Silent Casualty

Silent Casualty

In general, war isn’t good. And it’s especially not good for the environment.
“The environment?” I hear you say. “What about the innocent victims, the countless civilian lives lost to bloodshed, the ghastly conditions, the hate, the fear, the violence? I mean, sure, no one wants the environment to suffer, but surely it’s the cost of human life lost in war that really turns the proverbial stomach of mankind?”

 
I’m not about to argue that the atrocities suffered by people at the hands of the merciless war machine are unimportant. It’s no surprise that our condemnation of warfare centres on loss of life – after all, we are only human and it is something of ourselves that we see in those helpless victims. But the generally human-centric focus of war reportage can skip over the very real harm that war has on the environment. This isn’t just a save-the-whales Greenpeace plea. The effects of warfare are far-reaching and the long-term effects in particular give us all reason to worry.
 
 
First things first, a sombre and poignant poem.
 
 
"We will live in the death smog for a while, breathing the dust of the dead, the 3 thousand or so who turn to smoke , as the giant ashtray in Lower Manhattan continues to give up ghosts.

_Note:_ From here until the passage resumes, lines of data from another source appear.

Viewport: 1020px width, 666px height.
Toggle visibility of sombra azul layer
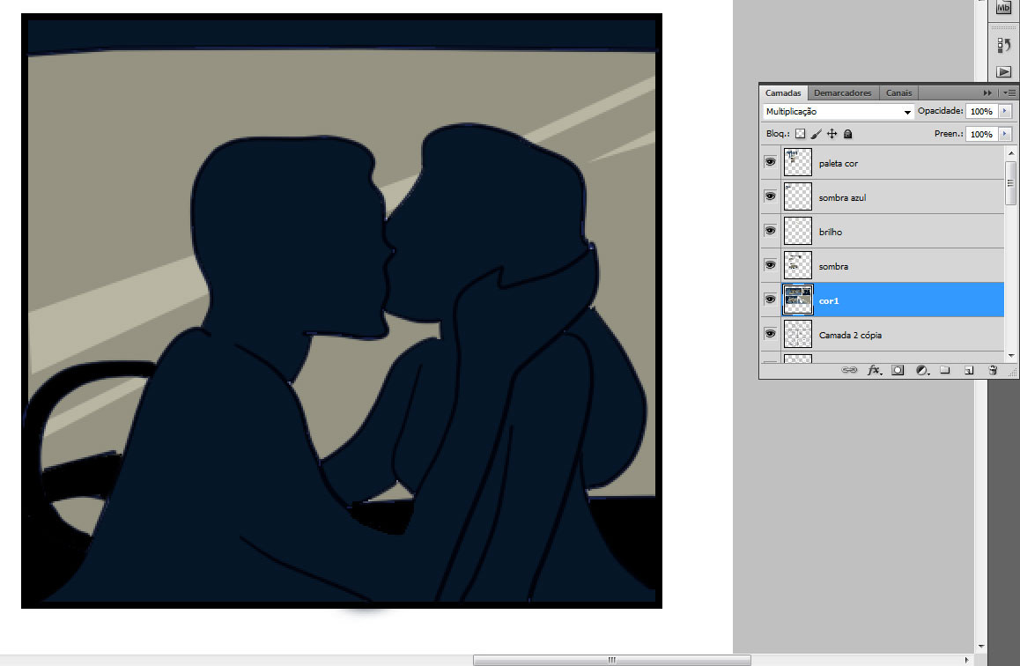tap(770, 196)
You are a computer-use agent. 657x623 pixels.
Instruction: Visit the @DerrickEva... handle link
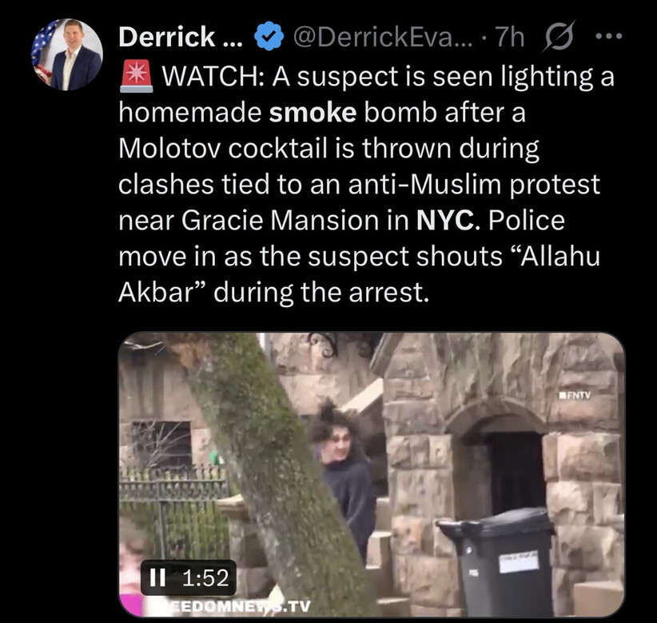383,37
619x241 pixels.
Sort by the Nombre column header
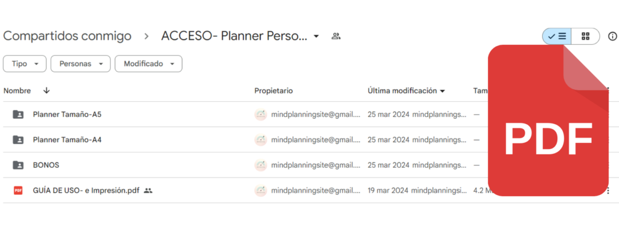17,91
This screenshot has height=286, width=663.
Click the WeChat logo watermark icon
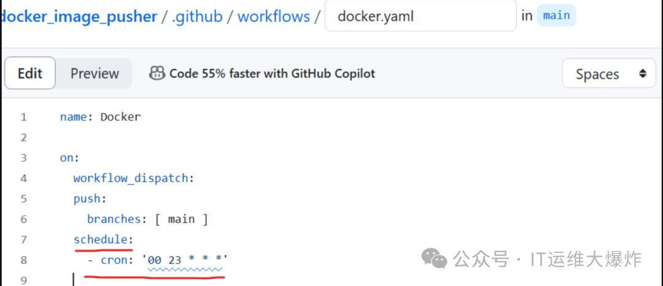[x=434, y=258]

The dead are in us now, locked in our chests, staining our lungs, polluting our bloodstreams. And though we cover our faces with flag s and other pieces of cloth to filter the air, the spirits of the dead aren’t fooled by our masks."
- Lawrence Swan
 
 
This haunting response to the 9/11 terrorist attacks was written only a few weeks after the fact, in October 2001. Swan chooses to focus not on the atrocities that he has witnessed, the outrage of the American people, the rage percolating within them like some bad filter coffee. Instead he has put pen to paper and produced an environmentally enlightened poem. If only the “staining our lungs/polluting our bloodstreams” was a paradigm of poetic licence. Unfortunately, though the studies wouldn’t have even yet begun when this verse was born, the long-lasting environmental impact of 9/11 has since become all too clear.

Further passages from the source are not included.